A delightful twist on the classic baked spaghetti, this recipe incorporates a creamy cheese layer for added richness and flavor.
Preheat your oven to 350°F.
Preheating ensures even cooking from the start.
Cook the spaghetti in a large pot of boiling salted water until al dente, then drain.
Adding a bit of olive oil to the water prevents the pasta from sticking.
In a skillet over medium heat, sauté the ground turkey, onion, and garlic until the meat is browned and the onion is translucent.
Breaking up the meat as it cooks ensures even browning.
Stir the marinara sauce and oregano into the skillet with the cooked turkey mixture.
Simmering the sauce briefly enhances its flavor.
In a mixing bowl, combine the ricotta cheese and 1 cup of the shredded mozzarella.
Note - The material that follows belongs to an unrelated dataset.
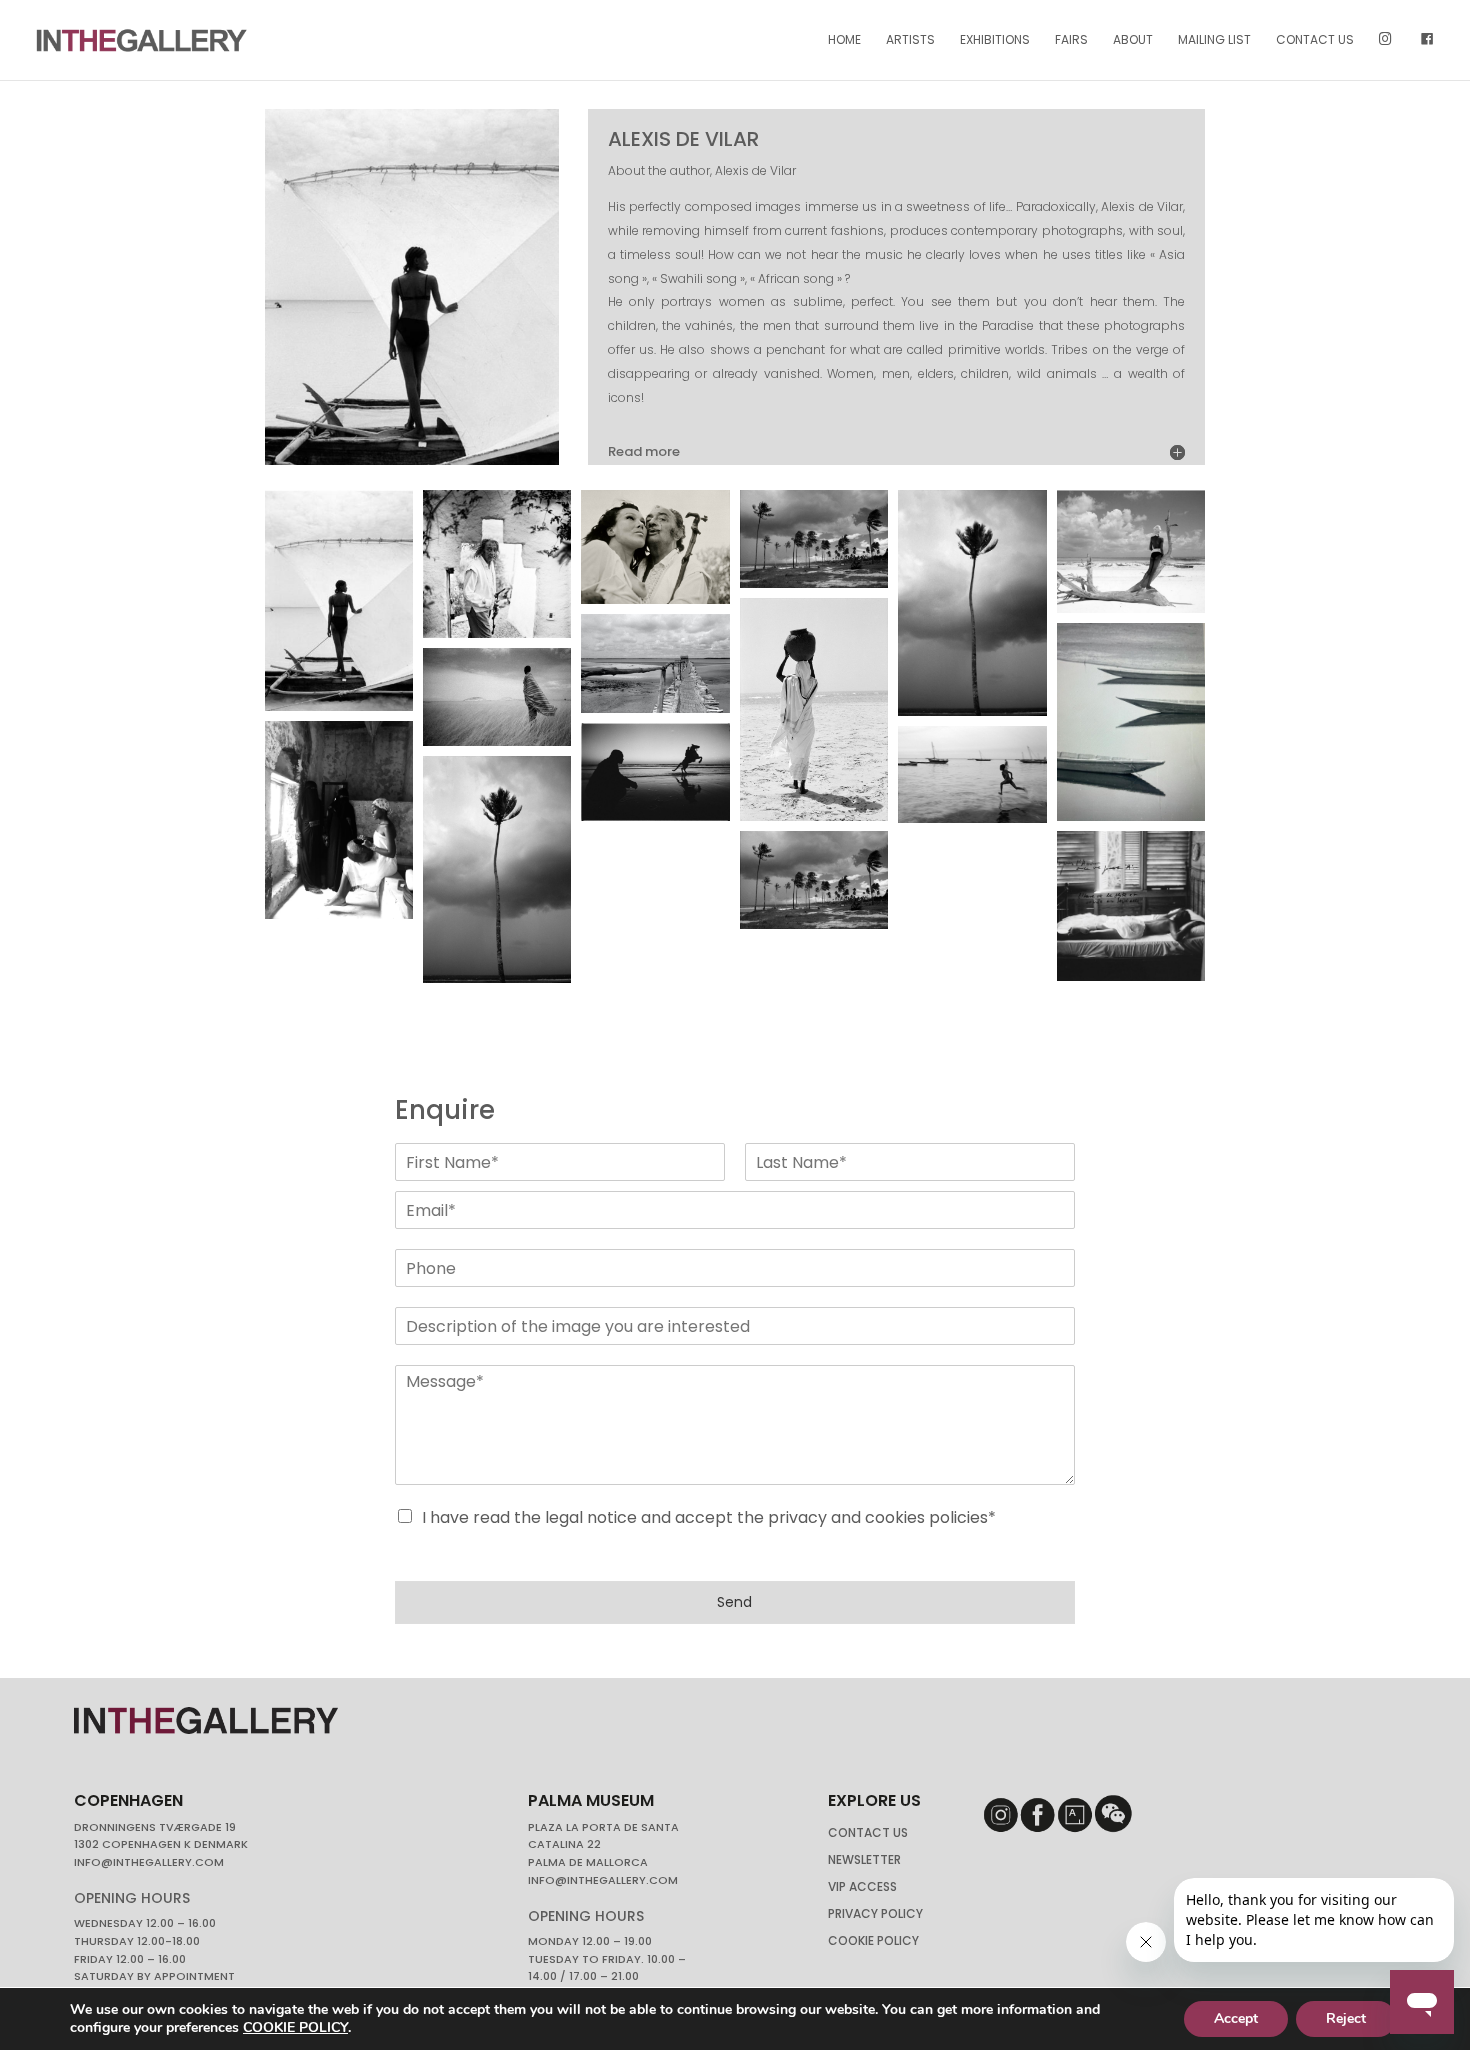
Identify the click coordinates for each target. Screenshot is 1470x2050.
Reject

Mixing the cheeses creates a creamy layer for the casserole.
Spray a casserole dish with cooking spray. Layer half of the spaghetti, half of the meat sauce, and half of the cheese mixture. Repeat the layers, ending with the remaining shredded mozzarella on top.
Pressing down each layer slightly helps compact the casserole for even baking.
Bake in the preheated oven for 25-30 minutes, or until the cheese is bubbly and golden.
Letting the casserole rest for a few minutes after baking makes it easier to slice and serve.
Serve warm, garnished with fresh parsley if desired.
Serving with a side salad adds a refreshing contrast to the rich casserole.